We sit like that for a long time. Her breathing gradually slows and deepens, the tension leaving her body bit by bit. The Ether continues to swirl around us, and I notice the black threads weaving through it are less prominent now. Still there, but subdued.
Whatever happened wherever the Ether took them, whatever those dark streaks represent, they seem quieter when she feels safe.
When she starts to drift toward sleep, I don’t move. Don’t shift to a more comfortable position or suggest she’d be better off in her own bed. I just hold her, keeping watch like I always do.
Her hand curls in my shirt, holding on even in sleep, and something fierce and protective rises in my chest.
“I’ve got you,” I whisper, quiet enough not to wake her. “Always.”
The fire under my skin has settled to a warm glow, controlled and contained by her trust in me. By the Ether’s gentle intervention. By the simple fact that she chose me to keep her safe.
I stare at the ceiling, listening to her breathe, and make a silent vow.

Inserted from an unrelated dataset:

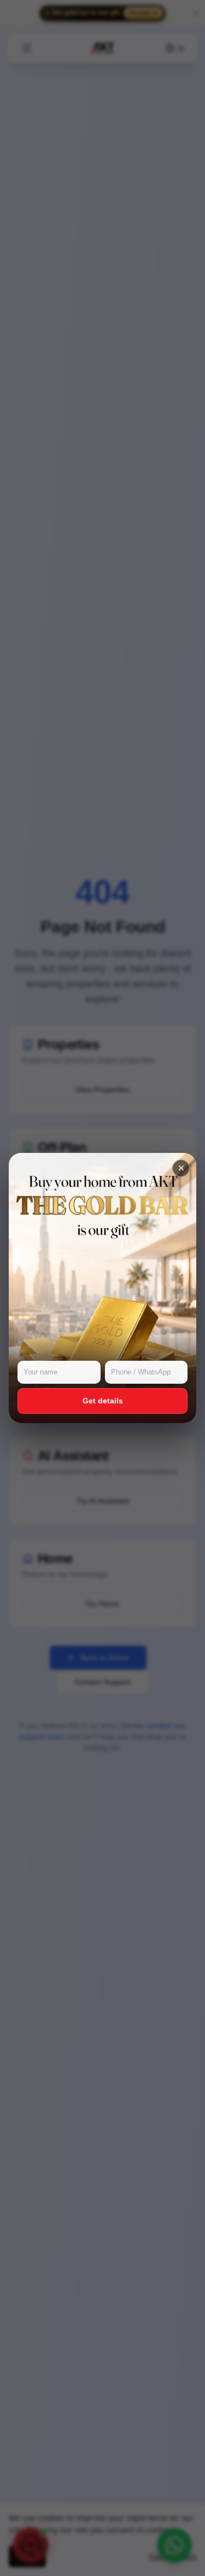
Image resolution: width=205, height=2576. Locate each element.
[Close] (181, 1168)
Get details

I don’t care what the black threads mean. I don’t care what happened in that void or what darkness followed her back. She’s here, she’s safe, and I’ll burn the world down before I let her vanish again.
The heat pulses once—not with panic this time, but with certainty.
She’s mine to protect. And nothing—not fear, not fire, not whatever shadows are chasing her—is going to change that.